Collective Ijtihad: Regulating Fatwa in Postnormal Times

· International Institute of Islamic Thought (IIIT)
Ebook
272
Pages
Eligible

About this ebook

THE CONTEMPORARY postnormal world is posing for Muslims ever strange ethical, financial, and medical dilemmas for which modern jurists are expected to provide a suitable theological response. Yet even with an encyclopedic knowledge of Islamic law, the task facing them is daunting. In the real world this level of complexity has led to chaos in fatwa issuance with many scholars voicing concern at the direction to which things are moving and calling for the process to be regulated. This book critiques fatwa issuance in the modern context and calls for application of a synthesized approach using the mechanism of collective ijtihad to formulate rulings and overcome current weaknesses. It carefully examines central juristic concepts and puts forward consultative ijtihad as a viable alternative to the controversial classical ijma' approach which may be difficult to realize in the contemporary world. The author argues that fatwas become questionable when jurists, out of their depth, fail to grasp concepts which only engagement with specialists can fully elucidate, or give way to top down financial and/or political pressure from the executives of institutions employing them.
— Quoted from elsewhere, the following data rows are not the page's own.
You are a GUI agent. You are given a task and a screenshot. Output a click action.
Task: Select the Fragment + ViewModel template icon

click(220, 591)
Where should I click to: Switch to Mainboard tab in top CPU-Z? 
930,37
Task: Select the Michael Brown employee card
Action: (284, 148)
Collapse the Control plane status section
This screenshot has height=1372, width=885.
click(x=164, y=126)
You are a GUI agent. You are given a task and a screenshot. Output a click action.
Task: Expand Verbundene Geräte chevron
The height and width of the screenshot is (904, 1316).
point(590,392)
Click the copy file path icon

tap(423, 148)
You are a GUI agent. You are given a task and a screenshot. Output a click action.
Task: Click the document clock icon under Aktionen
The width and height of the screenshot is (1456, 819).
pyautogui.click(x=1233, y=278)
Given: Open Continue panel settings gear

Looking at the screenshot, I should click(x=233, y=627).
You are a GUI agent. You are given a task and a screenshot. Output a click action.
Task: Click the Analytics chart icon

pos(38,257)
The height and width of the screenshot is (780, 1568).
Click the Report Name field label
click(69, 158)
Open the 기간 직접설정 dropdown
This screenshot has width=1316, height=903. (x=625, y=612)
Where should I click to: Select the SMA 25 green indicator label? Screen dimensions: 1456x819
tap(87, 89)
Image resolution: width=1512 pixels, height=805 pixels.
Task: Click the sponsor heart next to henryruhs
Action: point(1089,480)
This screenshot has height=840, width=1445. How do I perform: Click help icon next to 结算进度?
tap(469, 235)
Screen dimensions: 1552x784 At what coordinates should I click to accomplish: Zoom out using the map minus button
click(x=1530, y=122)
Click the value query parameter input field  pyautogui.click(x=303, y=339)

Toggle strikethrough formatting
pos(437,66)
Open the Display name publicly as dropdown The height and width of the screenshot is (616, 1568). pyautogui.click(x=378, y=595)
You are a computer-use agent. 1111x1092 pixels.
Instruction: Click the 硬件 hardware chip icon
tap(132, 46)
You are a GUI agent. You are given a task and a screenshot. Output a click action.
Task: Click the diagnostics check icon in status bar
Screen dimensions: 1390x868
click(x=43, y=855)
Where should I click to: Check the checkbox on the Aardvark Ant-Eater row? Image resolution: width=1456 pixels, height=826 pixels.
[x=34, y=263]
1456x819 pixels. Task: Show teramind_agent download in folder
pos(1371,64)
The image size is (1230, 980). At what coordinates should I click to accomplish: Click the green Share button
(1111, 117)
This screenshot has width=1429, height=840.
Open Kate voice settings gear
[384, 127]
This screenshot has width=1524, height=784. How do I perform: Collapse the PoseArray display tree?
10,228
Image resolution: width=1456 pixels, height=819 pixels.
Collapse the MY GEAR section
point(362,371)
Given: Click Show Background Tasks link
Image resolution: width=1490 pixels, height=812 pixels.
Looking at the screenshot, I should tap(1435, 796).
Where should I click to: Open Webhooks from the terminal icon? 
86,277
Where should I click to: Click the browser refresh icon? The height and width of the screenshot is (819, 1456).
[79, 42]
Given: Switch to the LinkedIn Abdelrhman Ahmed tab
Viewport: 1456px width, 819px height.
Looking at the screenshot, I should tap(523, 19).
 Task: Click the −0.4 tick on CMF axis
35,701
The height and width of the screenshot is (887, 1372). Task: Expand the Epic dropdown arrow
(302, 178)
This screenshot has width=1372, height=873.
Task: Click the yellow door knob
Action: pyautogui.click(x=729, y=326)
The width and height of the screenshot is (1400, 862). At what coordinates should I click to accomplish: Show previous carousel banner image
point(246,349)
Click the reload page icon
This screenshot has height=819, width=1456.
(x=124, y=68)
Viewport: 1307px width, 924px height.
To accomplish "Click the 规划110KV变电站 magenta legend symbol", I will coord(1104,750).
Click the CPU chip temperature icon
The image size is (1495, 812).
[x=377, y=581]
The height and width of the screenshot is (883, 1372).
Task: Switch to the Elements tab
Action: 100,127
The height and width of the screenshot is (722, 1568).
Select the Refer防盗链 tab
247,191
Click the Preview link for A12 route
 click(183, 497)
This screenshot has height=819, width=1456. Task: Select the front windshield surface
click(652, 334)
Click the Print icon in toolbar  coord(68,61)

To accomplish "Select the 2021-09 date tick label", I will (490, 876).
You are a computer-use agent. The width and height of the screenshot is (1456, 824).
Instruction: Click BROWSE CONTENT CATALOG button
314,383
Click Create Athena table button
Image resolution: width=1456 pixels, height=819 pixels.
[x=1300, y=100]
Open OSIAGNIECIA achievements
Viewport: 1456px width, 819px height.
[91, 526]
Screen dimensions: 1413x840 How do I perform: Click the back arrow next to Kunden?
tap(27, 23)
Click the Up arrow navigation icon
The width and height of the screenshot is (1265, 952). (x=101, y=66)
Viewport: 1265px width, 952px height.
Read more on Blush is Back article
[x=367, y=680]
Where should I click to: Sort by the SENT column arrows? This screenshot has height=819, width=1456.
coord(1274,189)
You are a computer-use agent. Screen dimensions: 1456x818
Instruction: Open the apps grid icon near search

Matters are compounded by the face of fatwas having undergone a radical transformation in modern times with online programs and social media often a go-to source for Muslims. The author exposes the world of modern fatwa pronouncements – packaged, supplied and broadcast in a matter of minutes, under a mentality of one-fatwa-fits-all. In a bid for much needed reform he calls for a reassessment of current institutional practices contending that Muslim societies need not be vulnerable to the demands of a media driven, technocratic age, with rapid shifts in ethical norms, but that, in the interests of a healthy functioning society, issue fatwas cognizant of the wider modern context, specialist knowledge, as well as the cultural diversity that exists in the common Ummatic identity.

About the author

He is a faculty member at Al-Azhar University in Egypt, College of Languages and Translation, Department of Islamic Studies. His main research interests include Islamic legal theory, contemporary Fiqh issues, and Western Quranic Studies. He has a long history of translating academic papers and books from English to Arabic and vice versa. His Arabic translation of François Déroche’s Qurans of the Umayyads: A First Overview was recently published. He also co-translated The Oxford Handbook of Qur’anic Studies, which will be published soon.